Understanding the ABC’s:
A – Activating Event – The situation or the trigger.
B – Belief, your self talk, what you think of the situation.
C – Consequences – What happens as a result of your thinking.
The key to understanding why you feel and act the way you do rest with your beliefs.

Rational Self – Analysis (RSA)
A Camera Check – What actually happened
– How would a camera show this event.
B Rational – Are my belief about what happened based on facts.
Challenge – Are they keeping me safe.
– Are they moving me towards my goals and keeping me out of conflicts with others.
– Are they leading me to feel the way I want to feel.
C Desired – Did I behave in a helpful way.
Consequences – Did I get the way I felt in the end?
– Did I get the outcomes desired?
Step 1 – In an RSA is to check your perception compared with what actually happened. Helps you make sure that you are seeing things as they are. This practice is called A Camera Check.
Step 2 – In an RSA is to take a look at your thoughts and beliefs about the event. Asking and challenging unhelpful belief – is called a Rational Challenge.
Step 3 – Is to consider the feelings, behaviors and outcomes you experience and decide whether you are satisfied with them.

Develop Mental Strength:
Being mentally strong means you are prepared to use positive skills to deal with difficult situations. They are: Practice Healthy Relaxation, Use The Stop Method, Maintain Physical Health and Make Good Decisions.
Practice Healthy Relaxation: 1) Take slow deep breath. 2) Write a journal.3) Take a walk. 4) Read a book.
Use the STOP method:
S – Stop what ever you are doing or saying.
T – Take a deep breath.
O – Observe what you are feeling.
P – Pick a behavior that support your values instead of going straight to your automatic response.
Maintain Physical Health: Because the mind and body are connected. Your physical health plays a role in developing mental strength. Healthy Eating, Staying active and getting enough sleep.
Make Good Decision: Plan ahead, use common sense, ask others for advice, think through possible positive and negative consequences and look at results of past decisions.

Building Healthy Relationships:
To make lasting changes to your thoughts, feelings and actions, it is also helpful to build and strengthen healthy relationship with others.

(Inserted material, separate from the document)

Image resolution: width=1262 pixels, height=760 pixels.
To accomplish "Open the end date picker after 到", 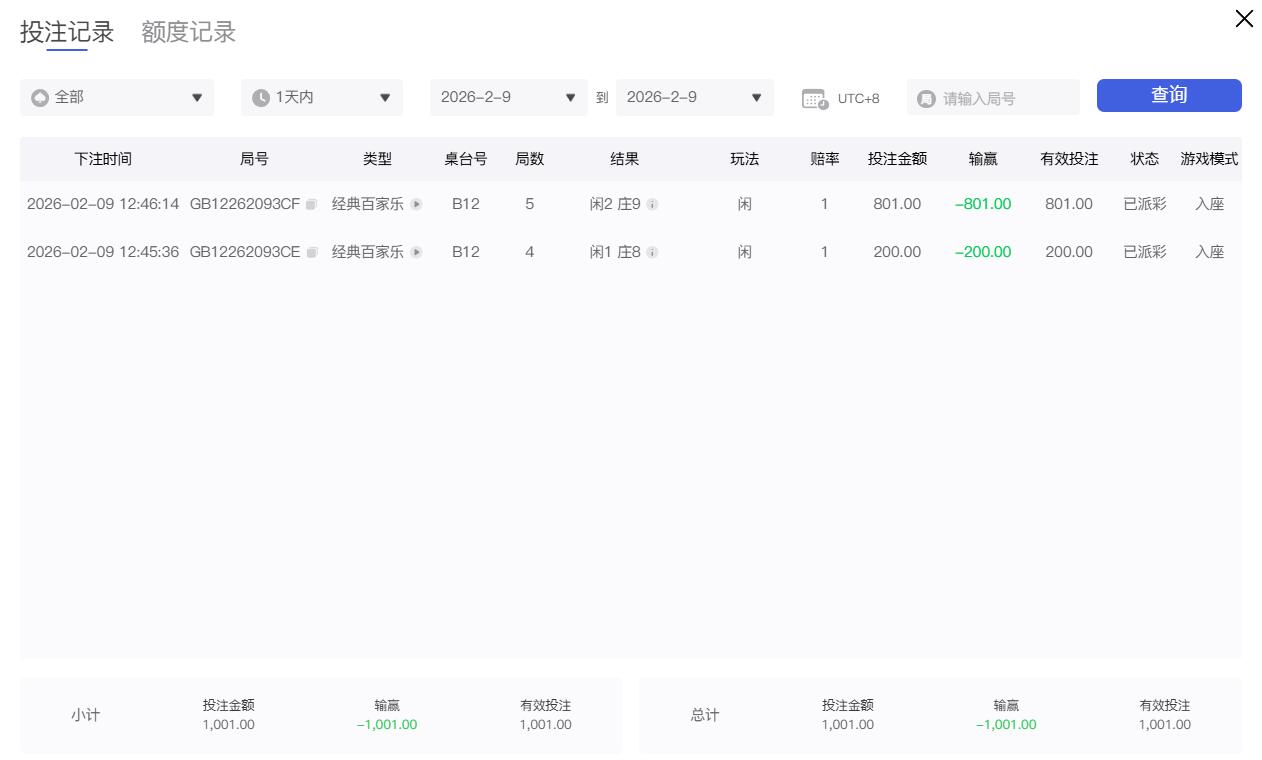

The five skills for building healthy relationship: 1) Create a safety net. 2) Respect others boundaries. 3) Accept feedback. 4) Practice effective communication, and 5) respond to social pressure.
1) Create a Safety Net: It is helpful to strengthen relationships with people who practice these skills and demonstrate positive habits. Four areas to consider when building your safety nets: Healthy peers, Mentors and Role Models, Supportive family members and skilled helps.
2) Respect Others Boundaries: A boundary defines what someone wants or is comfortable with in your relationship. Respecting other’s boundaries help build trust for healthy relationship: A0 Listen to the other person and really seek to understand them, b) pay attention to body language, c) learn to identify verbal cues that show that they aren’t comfortable.
3) Accept Feedback: When you remain open to other people’s points of view, you can learn valuable information and benefits form their advice.
4) Respond to Social Pressure: Elements of an effective response to social pressure: a) Begin with the word no, b) It is brief, clear and direct, c) It is honest, d) It discourage further attempts to pressure you.
5) Practice Effective Communications: It’s a two way process that helps people connect and understand each other.

Setting Successful Goals:
Successful goals are:
S – Specific
M – Measurable
A – Achievable
R – Rewarding
T – Timebound.

How will this class contribute to my success upon release:
This class helped me improve my thinking skills to get positive outcomes. These skills will be used in my communication with others. It will enhance my relationship. This information can be taught to others when I volunteer my teaching, tutoring and mentoring services.